Folgende Bedingungen müssen dafür erfüllt sein:
- sichtbare Ölflecken
- Dunkelheit
- durchgehende Blattnässe von mindestens vier Stunden oder eine relative Feuchte > 97%
- Temperatur > 12,5°C zu Beginn der Feuchtephase
- Durchschnittstemperatur > 11°C während der ersten vier Stunden der Nässe-Dunkelperiode
Nur wenn alle Punkte erfüllt sind, bildet sich der Sporangienrasen. Bei einer Dauer knapp unter vier Stunden tritt keine Sporulation auf. Wird die Grenze von vier Stunden überschritten, findet Sporulation statt und der Sporangienrasen ist auf der Blattunterseite zu erkennen. Je höher die Temperatur in den ersten vier Stunden mit Blattnässe ist, desto mehr Sporangien werden gebildet.
Zu einer Infektion benachbarter Blätter kommt es jedoch nur, wenn auch in der nachfolgenden Zeitspanne bestimmte Bedingungen erfüllt sind. Weiter anhaltende Blattnässe von mindestens fünf Stunden und gleichzeitig eine Temperatursumme von 50 Gradstunden sind zusammen mit tropfbar flüssigem Wasser Voraussetzung für die Verfrachtung der Sporangien auf andere Blätter. Die daraus entlassenen Zoosporen haben nur eine kurze Lebensdauer. Wenn nicht innerhalb weniger Stunden eine Infektion gesetzt werden kann (Abwerfen der Geißeln; Bildung einer Keimhyphe), stellen die empfindlichen Zoosporen ihre Schwimmbewegung ein und sterben ab.
Das Ende der Inkubationszeit zeigt sich am Auftreten eines Ölflecks, der typischen Läsion nach einer Peronospora-Infektion.
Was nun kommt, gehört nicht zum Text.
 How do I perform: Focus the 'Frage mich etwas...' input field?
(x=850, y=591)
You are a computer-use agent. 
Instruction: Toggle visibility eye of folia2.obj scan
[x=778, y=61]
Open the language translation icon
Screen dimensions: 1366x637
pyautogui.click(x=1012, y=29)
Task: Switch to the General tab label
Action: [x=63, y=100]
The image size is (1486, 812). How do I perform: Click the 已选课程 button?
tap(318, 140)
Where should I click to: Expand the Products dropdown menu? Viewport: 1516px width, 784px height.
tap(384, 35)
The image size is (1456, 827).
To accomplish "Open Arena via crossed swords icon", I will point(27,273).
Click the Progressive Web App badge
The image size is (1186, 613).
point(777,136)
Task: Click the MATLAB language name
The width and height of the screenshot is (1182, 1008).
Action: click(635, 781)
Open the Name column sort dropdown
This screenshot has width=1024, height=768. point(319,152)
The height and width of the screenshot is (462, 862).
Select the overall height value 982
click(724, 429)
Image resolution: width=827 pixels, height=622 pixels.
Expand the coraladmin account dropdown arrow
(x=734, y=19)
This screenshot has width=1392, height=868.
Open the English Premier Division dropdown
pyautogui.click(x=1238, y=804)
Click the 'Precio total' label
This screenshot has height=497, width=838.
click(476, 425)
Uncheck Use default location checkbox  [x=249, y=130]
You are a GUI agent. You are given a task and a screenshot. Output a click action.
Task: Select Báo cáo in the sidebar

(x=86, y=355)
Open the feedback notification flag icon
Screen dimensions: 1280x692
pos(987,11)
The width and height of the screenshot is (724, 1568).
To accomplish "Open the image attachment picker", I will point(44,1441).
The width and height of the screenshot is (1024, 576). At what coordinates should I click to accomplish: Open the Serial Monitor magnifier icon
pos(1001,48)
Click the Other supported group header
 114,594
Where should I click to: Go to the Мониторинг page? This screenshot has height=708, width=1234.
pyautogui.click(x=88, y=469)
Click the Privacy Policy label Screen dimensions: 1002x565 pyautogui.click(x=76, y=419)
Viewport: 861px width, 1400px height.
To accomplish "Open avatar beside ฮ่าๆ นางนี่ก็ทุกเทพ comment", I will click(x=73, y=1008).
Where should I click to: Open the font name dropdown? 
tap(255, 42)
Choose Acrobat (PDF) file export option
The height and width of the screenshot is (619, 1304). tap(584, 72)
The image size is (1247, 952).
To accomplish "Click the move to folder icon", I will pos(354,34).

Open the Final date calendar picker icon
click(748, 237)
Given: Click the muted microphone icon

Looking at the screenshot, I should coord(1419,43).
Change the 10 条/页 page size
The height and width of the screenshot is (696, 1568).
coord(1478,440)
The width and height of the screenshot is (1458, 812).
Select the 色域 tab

Die Inkubationszeit ist ebenfalls temperaturabhängig und liegt bei (hoch)sommerlichen Bedingungen zwischen einer und zwei Wochen.
Im Gegensatz zu bodenbürtigen Infektionen breiten sich Sekundärinfektionen relativ kleinräumig aus, da weder Sporangien noch entlassene Zoosporen vom Blatt oder Geschein über größere Distanzen verfrachtet werden können. Großflächige (Erst-)Infektionen ganzer Weinberge gehen demzufolge in aller Regel vom Boden aus – ein Indiz für die Gefährlichkeit oder "Virulenz" bodenbürtiger Infektionen.
Implementierung in die agrarmeteorologische Beratungssoftware
Alle neuen Submodelle und Indices wurden für die Nutzung in der Beratungsroutine in das Softwarepaket (AMBER) des Deutschen Wetterdienstes (DWD) aufgenommen. Der Kern des Programmpaketes besteht aus einer Verzahnung agrarmeteorologischer Modelle mit bodenphysikalischen, bestandsklimatologischen, phytopathologischen sowie weiteren Inhalten. Vorgeschaltet sind Routinen zur Dateneinsteuerung (meteorologischen Mess- und Vorhersagedaten, phänologische Daten, Bestandsdaten). Insgesamt werden über 200 agrarmeteorologische Parameter für mehrtägige Vorhersagezeiträume bereitgestellt.
Fungizid-Behandlungen können so an den individuell herrschenden Befallsdruck angepasst werden. Die Peronospora-Kalamität im Jahr 2016 hat gezeigt, wie hilfreich insbesondere die exakte Vorhersage der zahlreichen bodenbürtigen Infektionen und auch die Darstellung der starken Überlappung von Inkubationszeiten als Entscheidungshilfe in der Rebschutzpraxis war.